Your Medicaid coverage also helps pay costs that would otherwise come out of your pocket, like Medicare Part B premiums, deductibles, and copays. The exact amount of financial protection depends on which Medicaid eligibility category you fall into. Someone with full Medicaid gets the most comprehensive cost-sharing relief, while someone in a partial category like QMB-only still gets help with Medicare premiums and cost sharing but may not receive the full range of Medicaid-covered services.

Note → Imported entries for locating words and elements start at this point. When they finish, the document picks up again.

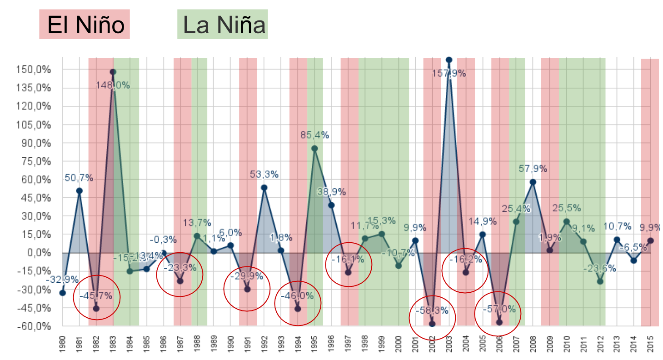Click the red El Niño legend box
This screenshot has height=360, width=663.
tap(85, 25)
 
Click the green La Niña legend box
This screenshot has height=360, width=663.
tap(223, 25)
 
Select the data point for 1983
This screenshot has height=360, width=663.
tap(113, 72)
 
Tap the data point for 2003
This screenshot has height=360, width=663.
tap(449, 60)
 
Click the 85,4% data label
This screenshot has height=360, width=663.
tap(314, 135)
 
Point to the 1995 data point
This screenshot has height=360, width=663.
tap(314, 148)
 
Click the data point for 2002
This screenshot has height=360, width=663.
tap(432, 324)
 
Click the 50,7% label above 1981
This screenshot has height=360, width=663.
tap(79, 178)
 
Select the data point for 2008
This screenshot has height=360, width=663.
tap(533, 182)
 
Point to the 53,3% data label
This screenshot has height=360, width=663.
tap(264, 174)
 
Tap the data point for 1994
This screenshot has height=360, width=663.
tap(298, 309)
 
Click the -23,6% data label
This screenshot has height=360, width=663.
tap(601, 268)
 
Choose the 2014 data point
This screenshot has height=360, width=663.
tap(633, 260)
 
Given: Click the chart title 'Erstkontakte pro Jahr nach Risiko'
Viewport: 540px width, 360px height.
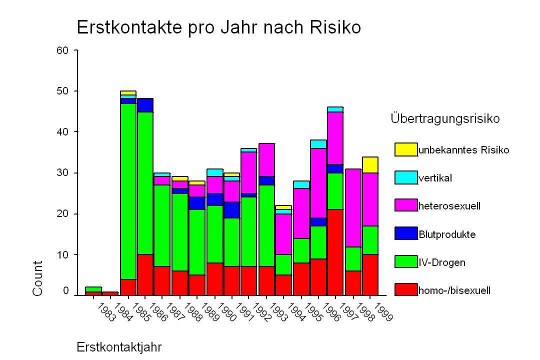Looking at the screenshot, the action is (x=218, y=28).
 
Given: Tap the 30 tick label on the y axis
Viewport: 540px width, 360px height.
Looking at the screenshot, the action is (x=62, y=173).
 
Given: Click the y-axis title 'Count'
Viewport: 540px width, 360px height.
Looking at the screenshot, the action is (x=38, y=278).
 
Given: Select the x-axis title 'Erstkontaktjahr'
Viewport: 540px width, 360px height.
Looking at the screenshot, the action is (x=119, y=348).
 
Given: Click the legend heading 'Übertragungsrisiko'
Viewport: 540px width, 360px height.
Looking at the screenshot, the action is (x=445, y=119).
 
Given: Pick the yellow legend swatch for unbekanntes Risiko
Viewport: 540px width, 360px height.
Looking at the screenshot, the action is (x=406, y=150).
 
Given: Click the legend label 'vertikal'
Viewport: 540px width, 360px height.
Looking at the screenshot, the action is (x=436, y=178).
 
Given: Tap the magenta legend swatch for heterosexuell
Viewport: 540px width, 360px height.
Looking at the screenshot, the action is (x=406, y=206).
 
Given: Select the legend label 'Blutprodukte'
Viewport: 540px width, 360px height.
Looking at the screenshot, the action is (x=447, y=234).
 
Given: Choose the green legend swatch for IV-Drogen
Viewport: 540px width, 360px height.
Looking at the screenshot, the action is (x=406, y=262).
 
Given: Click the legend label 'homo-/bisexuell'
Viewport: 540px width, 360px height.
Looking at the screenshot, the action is (x=454, y=290).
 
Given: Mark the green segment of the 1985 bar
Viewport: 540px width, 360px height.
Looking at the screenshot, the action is (x=128, y=192).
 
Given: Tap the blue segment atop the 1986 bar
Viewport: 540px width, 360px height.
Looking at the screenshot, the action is (x=146, y=106).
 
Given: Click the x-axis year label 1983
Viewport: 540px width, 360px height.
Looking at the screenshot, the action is (x=106, y=312).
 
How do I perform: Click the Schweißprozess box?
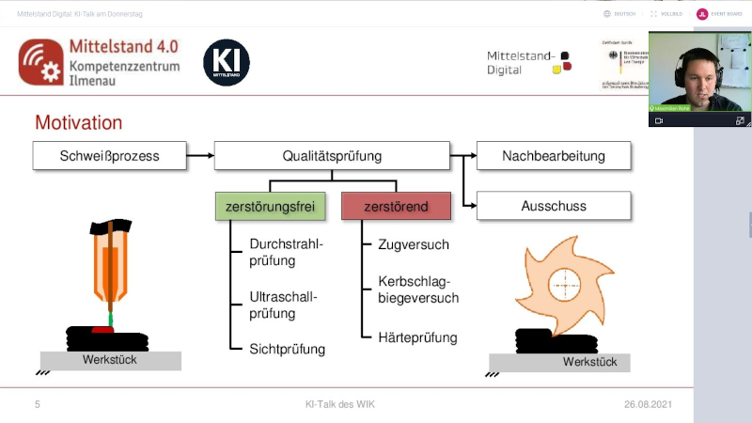pos(109,156)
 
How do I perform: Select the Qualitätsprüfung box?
pos(332,156)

How to Enroll or Switch Plans

If you’re dual eligible, you have more flexibility to enroll or change plans than most Medicare beneficiaries. A special enrollment period allows full-benefit dual eligible individuals to make one plan change per month, rather than waiting for the annual open enrollment window that applies to everyone else. You can use this monthly option to enroll in a FIDE SNP, HIDE SNP, or other applicable integrated plan, as long as your Medicaid managed care enrollment aligns with the D-SNP you’re choosing.

There’s one important catch: you can only use this integrated care special enrollment period if your Medicaid coverage will actually be aligned with the D-SNP. If you’re staying in Medicaid fee-for-service or an unrelated Medicaid managed care organization, the monthly switch option doesn’t apply. You’d still have a separate enrollment period that lets you move between standalone prescription drug plans or switch to Original Medicare on a monthly basis.

Rapid Growth in These Plans

Enrollment in special needs plans has grown dramatically. In 2018, about 2.6 million people were enrolled. By 2024, that number reached 6.6 million. In February 2026, it hit 8.1 million. That growth accounted for 83% of all Medicare Advantage enrollment increases over the past year. Special needs plans now make up 23% of total Medicare Advantage enrollment, up from 13% in 2018. Congress made these plans a permanent part of Medicare in 2018, which gave insurers the certainty to invest in building them out across more states and counties.

This growth reflects both increased awareness and expanded availability. More insurers are offering D-SNPs in more regions, and states have been signing new contracts that allow deeper integration between their Medicaid programs and these Medicare Advantage plans. For people who qualify, the practical result is more choices and, in many areas, better-coordinated care than managing two separate programs on your own.